(TASK ITEM): Each line of the data should be transcribed exactly as given.

(EXERCISE INPUTS):
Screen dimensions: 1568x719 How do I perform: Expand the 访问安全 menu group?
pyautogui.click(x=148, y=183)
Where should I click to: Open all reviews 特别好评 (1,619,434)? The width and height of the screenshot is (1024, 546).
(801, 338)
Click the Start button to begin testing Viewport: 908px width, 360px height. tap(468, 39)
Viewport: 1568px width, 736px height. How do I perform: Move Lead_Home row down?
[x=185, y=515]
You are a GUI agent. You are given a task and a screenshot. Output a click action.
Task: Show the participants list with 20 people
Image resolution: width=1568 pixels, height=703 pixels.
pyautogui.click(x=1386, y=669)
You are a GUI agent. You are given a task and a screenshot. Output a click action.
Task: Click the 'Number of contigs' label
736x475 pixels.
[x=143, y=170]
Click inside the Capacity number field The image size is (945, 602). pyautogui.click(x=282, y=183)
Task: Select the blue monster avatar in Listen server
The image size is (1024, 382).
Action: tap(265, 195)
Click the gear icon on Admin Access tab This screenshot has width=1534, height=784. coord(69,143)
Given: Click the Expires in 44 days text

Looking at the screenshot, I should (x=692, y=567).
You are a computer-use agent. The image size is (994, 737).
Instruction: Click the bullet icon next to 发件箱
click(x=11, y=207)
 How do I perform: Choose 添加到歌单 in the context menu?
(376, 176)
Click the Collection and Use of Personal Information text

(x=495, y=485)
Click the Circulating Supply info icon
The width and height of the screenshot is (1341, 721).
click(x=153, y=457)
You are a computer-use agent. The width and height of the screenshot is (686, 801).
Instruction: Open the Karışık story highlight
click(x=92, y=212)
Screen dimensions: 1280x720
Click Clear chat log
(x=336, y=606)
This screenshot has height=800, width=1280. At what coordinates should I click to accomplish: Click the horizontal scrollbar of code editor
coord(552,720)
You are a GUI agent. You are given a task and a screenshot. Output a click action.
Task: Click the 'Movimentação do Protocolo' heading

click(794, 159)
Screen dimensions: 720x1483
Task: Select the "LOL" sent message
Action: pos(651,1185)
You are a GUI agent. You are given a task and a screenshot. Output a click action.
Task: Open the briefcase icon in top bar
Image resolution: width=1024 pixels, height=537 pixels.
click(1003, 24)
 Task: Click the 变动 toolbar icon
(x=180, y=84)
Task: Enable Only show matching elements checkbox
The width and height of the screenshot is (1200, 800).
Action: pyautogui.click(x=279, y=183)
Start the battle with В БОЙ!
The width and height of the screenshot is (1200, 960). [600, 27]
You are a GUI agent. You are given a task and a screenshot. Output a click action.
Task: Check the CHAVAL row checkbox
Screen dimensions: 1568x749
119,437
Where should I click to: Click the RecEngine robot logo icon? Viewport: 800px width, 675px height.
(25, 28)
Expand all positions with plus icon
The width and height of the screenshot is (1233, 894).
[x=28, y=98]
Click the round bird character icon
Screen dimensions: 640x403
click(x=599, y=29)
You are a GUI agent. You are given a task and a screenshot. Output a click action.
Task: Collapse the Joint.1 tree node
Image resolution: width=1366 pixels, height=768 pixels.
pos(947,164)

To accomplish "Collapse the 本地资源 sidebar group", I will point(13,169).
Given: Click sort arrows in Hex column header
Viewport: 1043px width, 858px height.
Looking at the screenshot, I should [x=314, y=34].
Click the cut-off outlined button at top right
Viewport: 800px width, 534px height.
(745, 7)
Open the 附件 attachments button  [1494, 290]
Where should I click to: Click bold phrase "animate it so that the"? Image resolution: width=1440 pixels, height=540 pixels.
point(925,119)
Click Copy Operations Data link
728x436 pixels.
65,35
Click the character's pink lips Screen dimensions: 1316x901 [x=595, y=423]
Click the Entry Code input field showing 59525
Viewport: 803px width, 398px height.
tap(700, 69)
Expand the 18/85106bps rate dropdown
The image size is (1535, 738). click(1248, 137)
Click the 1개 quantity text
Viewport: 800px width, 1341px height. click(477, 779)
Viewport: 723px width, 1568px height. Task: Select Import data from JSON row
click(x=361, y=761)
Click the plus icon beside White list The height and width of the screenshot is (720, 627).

(THE ANSWER):
Screen dimensions: 1568x719 How do I perform: Expand the 访问安全 menu group?
pyautogui.click(x=148, y=183)
Where should I click to: Open all reviews 特别好评 (1,619,434)? The width and height of the screenshot is (1024, 546).
(801, 338)
Click the Start button to begin testing Viewport: 908px width, 360px height. tap(468, 39)
Viewport: 1568px width, 736px height. How do I perform: Move Lead_Home row down?
[x=185, y=515]
You are a GUI agent. You are given a task and a screenshot. Output a click action.
Task: Show the participants list with 20 people
Image resolution: width=1568 pixels, height=703 pixels.
pyautogui.click(x=1386, y=669)
You are a GUI agent. You are given a task and a screenshot. Output a click action.
Task: Click the 'Number of contigs' label
736x475 pixels.
[x=143, y=170]
Click inside the Capacity number field The image size is (945, 602). pyautogui.click(x=282, y=183)
Task: Select the blue monster avatar in Listen server
The image size is (1024, 382).
Action: tap(265, 195)
Click the gear icon on Admin Access tab This screenshot has width=1534, height=784. coord(69,143)
Given: Click the Expires in 44 days text

Looking at the screenshot, I should (x=692, y=567).
You are a computer-use agent. The image size is (994, 737).
Instruction: Click the bullet icon next to 发件箱
click(x=11, y=207)
 How do I perform: Choose 添加到歌单 in the context menu?
(376, 176)
Click the Collection and Use of Personal Information text

(x=495, y=485)
Click the Circulating Supply info icon
The width and height of the screenshot is (1341, 721).
click(x=153, y=457)
You are a computer-use agent. The width and height of the screenshot is (686, 801).
Instruction: Open the Karışık story highlight
click(x=92, y=212)
Screen dimensions: 1280x720
Click Clear chat log
(x=336, y=606)
This screenshot has height=800, width=1280. At what coordinates should I click to accomplish: Click the horizontal scrollbar of code editor
coord(552,720)
You are a GUI agent. You are given a task and a screenshot. Output a click action.
Task: Click the 'Movimentação do Protocolo' heading

click(794, 159)
Screen dimensions: 720x1483
Task: Select the "LOL" sent message
Action: pos(651,1185)
You are a GUI agent. You are given a task and a screenshot. Output a click action.
Task: Open the briefcase icon in top bar
Image resolution: width=1024 pixels, height=537 pixels.
click(1003, 24)
 Task: Click the 变动 toolbar icon
(x=180, y=84)
Task: Enable Only show matching elements checkbox
The width and height of the screenshot is (1200, 800).
Action: pyautogui.click(x=279, y=183)
Start the battle with В БОЙ!
The width and height of the screenshot is (1200, 960). [600, 27]
You are a GUI agent. You are given a task and a screenshot. Output a click action.
Task: Check the CHAVAL row checkbox
Screen dimensions: 1568x749
119,437
Where should I click to: Click the RecEngine robot logo icon? Viewport: 800px width, 675px height.
(25, 28)
Expand all positions with plus icon
The width and height of the screenshot is (1233, 894).
[x=28, y=98]
Click the round bird character icon
Screen dimensions: 640x403
click(x=599, y=29)
You are a GUI agent. You are given a task and a screenshot. Output a click action.
Task: Collapse the Joint.1 tree node
Image resolution: width=1366 pixels, height=768 pixels.
pos(947,164)

To accomplish "Collapse the 本地资源 sidebar group", I will point(13,169).
Given: Click sort arrows in Hex column header
Viewport: 1043px width, 858px height.
Looking at the screenshot, I should [x=314, y=34].
Click the cut-off outlined button at top right
Viewport: 800px width, 534px height.
(745, 7)
Open the 附件 attachments button  [1494, 290]
Where should I click to: Click bold phrase "animate it so that the"? Image resolution: width=1440 pixels, height=540 pixels.
point(925,119)
Click Copy Operations Data link
728x436 pixels.
65,35
Click the character's pink lips Screen dimensions: 1316x901 [x=595, y=423]
Click the Entry Code input field showing 59525
Viewport: 803px width, 398px height.
tap(700, 69)
Expand the 18/85106bps rate dropdown
The image size is (1535, 738). click(1248, 137)
Click the 1개 quantity text
Viewport: 800px width, 1341px height. click(477, 779)
Viewport: 723px width, 1568px height. Task: Select Import data from JSON row
click(x=361, y=761)
Click the plus icon beside White list The height and width of the screenshot is (720, 627).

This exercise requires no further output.